[Saved entries]
________

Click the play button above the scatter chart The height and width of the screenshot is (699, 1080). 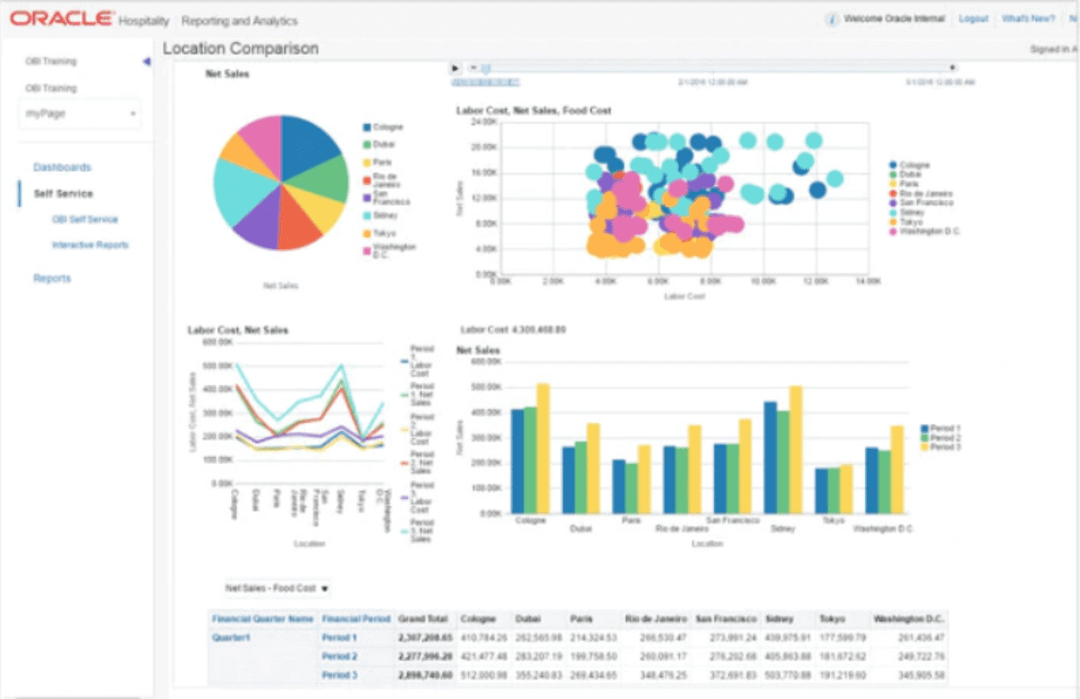pyautogui.click(x=455, y=68)
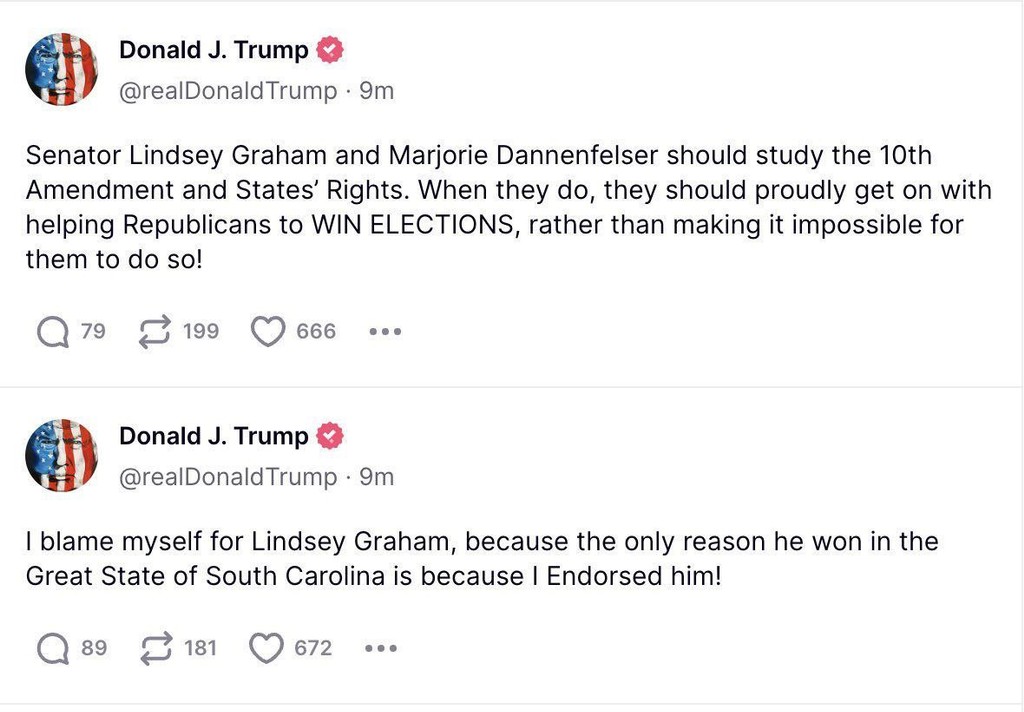Open Donald J. Trump name on second post
This screenshot has width=1024, height=712.
point(213,436)

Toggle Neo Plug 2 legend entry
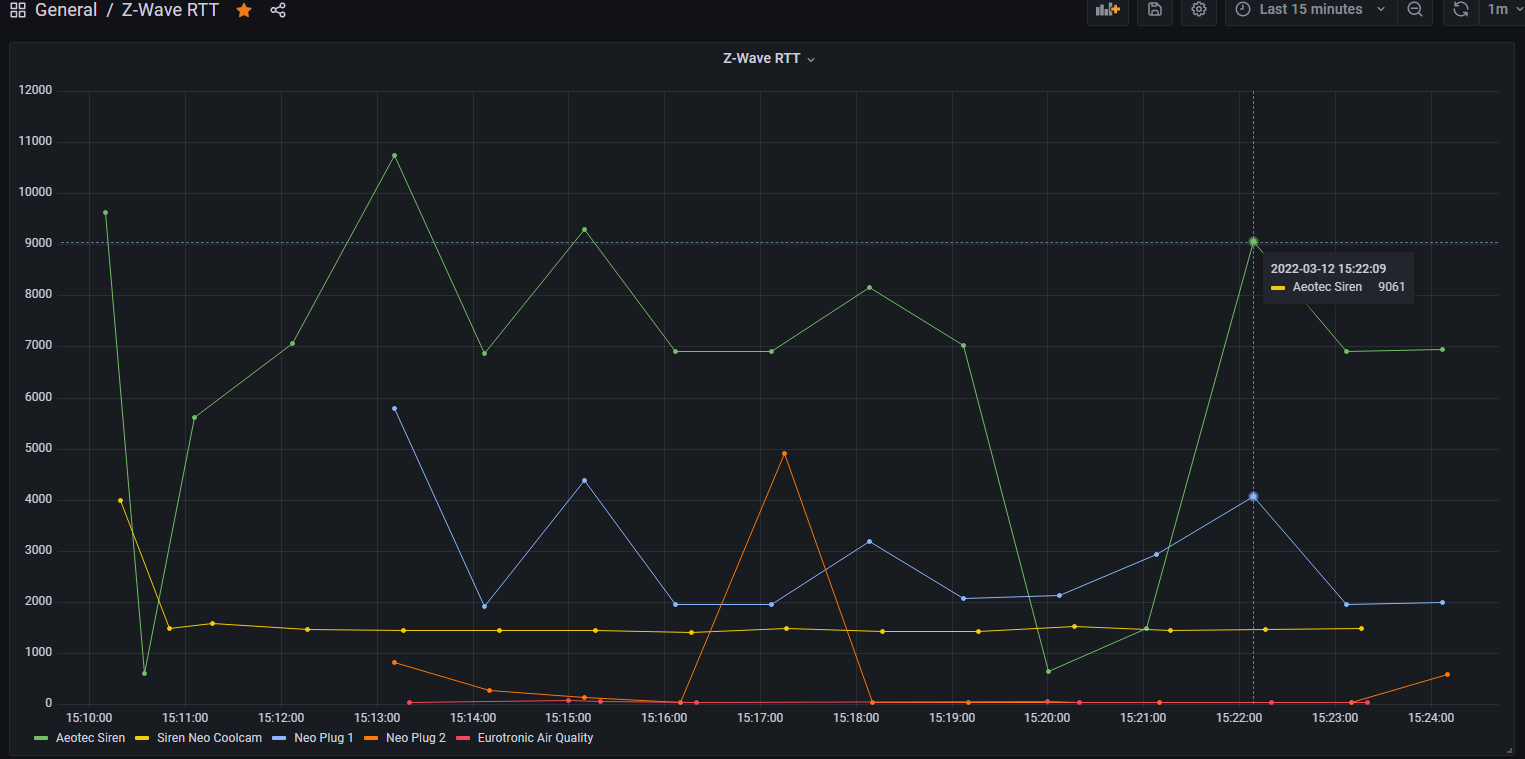pos(415,738)
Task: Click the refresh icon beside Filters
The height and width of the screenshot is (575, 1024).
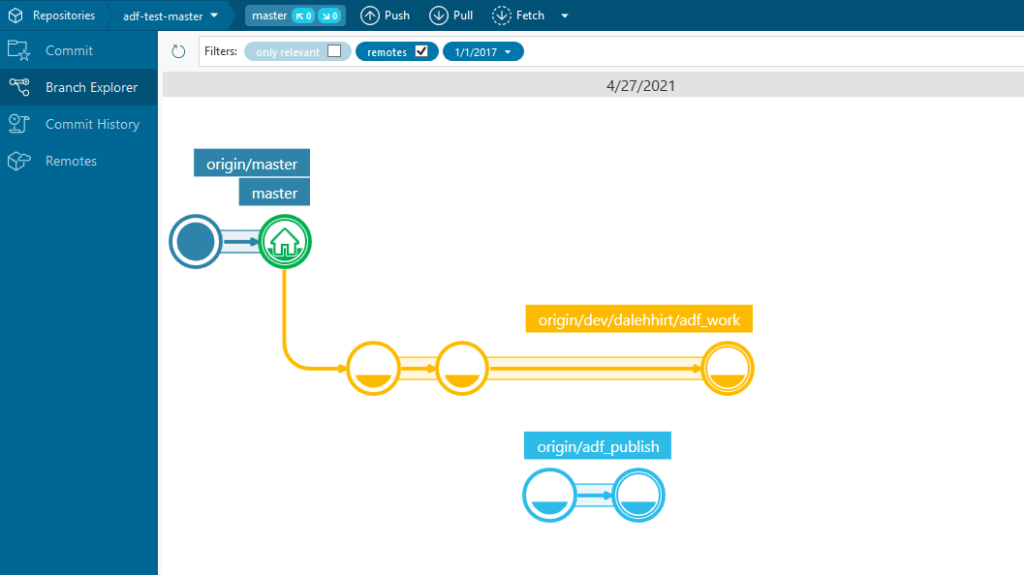Action: pos(179,52)

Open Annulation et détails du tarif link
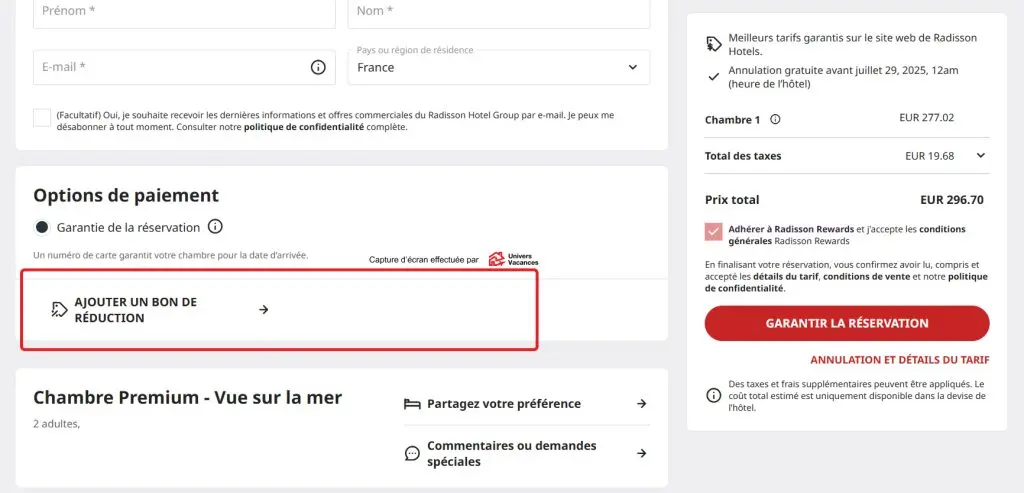pyautogui.click(x=899, y=360)
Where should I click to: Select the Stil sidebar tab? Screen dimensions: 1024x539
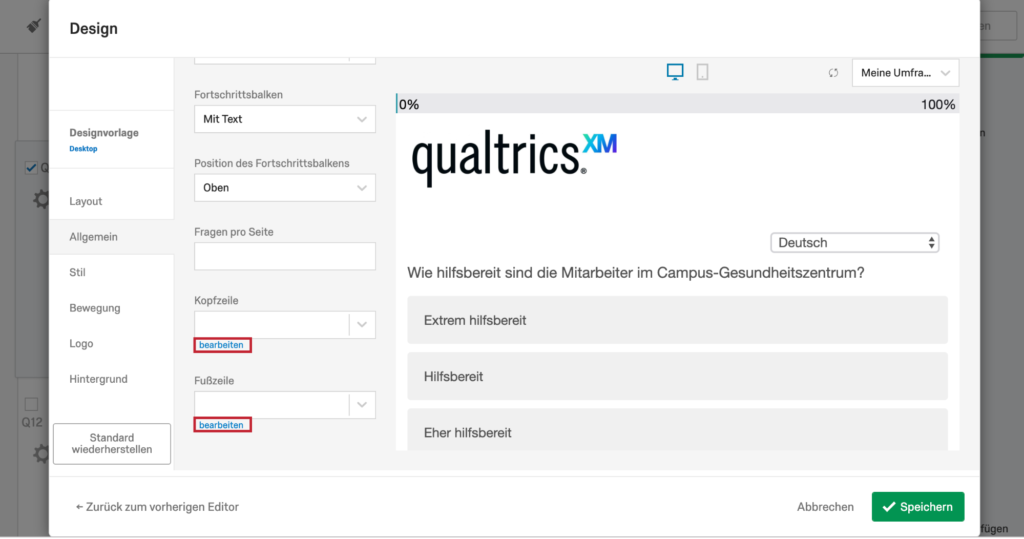78,272
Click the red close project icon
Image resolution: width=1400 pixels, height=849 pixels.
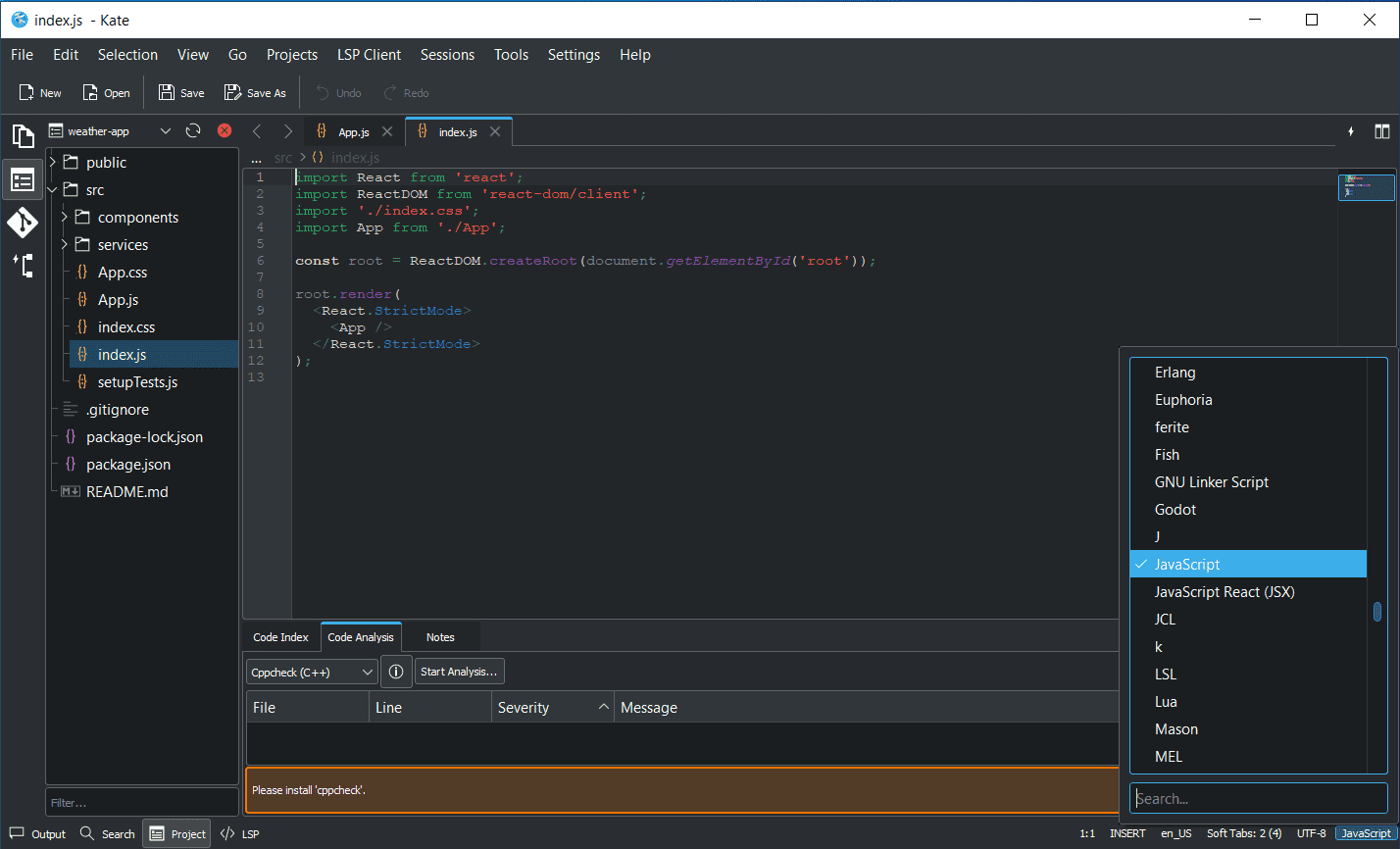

________

Assigned task:
Every line from the one containing "Open Annulation et détails du tarif link" through the end of the entries above is to be copied exactly; pictures are to be left out.

Your response:
Open Annulation et détails du tarif link
pyautogui.click(x=899, y=360)
Where should I click to: Select the Stil sidebar tab? Screen dimensions: 1024x539
78,272
Click the red close project icon
Image resolution: width=1400 pixels, height=849 pixels.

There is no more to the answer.